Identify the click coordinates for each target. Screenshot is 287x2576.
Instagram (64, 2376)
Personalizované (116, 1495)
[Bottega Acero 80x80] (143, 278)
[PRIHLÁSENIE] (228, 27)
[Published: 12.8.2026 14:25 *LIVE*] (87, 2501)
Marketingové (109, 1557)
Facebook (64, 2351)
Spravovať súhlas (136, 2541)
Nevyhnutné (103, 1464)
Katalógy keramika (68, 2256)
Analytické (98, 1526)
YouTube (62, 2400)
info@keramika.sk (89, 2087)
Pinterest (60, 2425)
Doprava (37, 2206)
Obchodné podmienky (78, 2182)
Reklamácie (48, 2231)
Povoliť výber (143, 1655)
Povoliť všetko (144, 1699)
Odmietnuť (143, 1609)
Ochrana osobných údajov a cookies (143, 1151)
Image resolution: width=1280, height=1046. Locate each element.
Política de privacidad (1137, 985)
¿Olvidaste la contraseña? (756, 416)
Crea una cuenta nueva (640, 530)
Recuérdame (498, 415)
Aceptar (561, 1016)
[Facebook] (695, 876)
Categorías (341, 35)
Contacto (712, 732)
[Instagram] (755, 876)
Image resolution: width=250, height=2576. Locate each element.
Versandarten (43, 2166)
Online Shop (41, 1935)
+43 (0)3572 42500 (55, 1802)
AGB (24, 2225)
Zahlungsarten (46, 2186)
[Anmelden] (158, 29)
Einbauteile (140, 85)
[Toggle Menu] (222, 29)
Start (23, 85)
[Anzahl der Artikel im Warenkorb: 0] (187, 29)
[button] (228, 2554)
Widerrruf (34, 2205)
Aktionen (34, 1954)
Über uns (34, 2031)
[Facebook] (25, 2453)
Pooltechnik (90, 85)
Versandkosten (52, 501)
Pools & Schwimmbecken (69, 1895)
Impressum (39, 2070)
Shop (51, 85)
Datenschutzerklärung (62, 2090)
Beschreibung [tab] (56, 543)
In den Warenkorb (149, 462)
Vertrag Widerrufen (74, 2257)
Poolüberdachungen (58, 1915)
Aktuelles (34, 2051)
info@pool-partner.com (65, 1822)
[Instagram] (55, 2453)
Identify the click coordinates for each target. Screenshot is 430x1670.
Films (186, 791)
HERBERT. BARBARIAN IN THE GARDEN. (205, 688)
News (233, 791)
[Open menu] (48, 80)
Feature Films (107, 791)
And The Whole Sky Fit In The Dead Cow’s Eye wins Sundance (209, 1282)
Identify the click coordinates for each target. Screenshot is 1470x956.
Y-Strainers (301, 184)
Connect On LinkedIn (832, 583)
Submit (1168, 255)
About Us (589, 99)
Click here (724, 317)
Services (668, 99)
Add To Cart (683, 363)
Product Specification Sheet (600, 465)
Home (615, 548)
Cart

•••

## Activity
Word for word, restate only the lines from the one containing "And The Whole" through the last line of the entries, with both ends kept.

## The answer
And The Whole Sky Fit In The Dead Cow’s Eye wins Sundance (209, 1282)
Identify the click coordinates for each target. Screenshot is 1470x956.
Y-Strainers (301, 184)
Connect On LinkedIn (832, 583)
Submit (1168, 255)
About Us (589, 99)
Click here (724, 317)
Services (668, 99)
Add To Cart (683, 363)
Product Specification Sheet (600, 465)
Home (615, 548)
Cart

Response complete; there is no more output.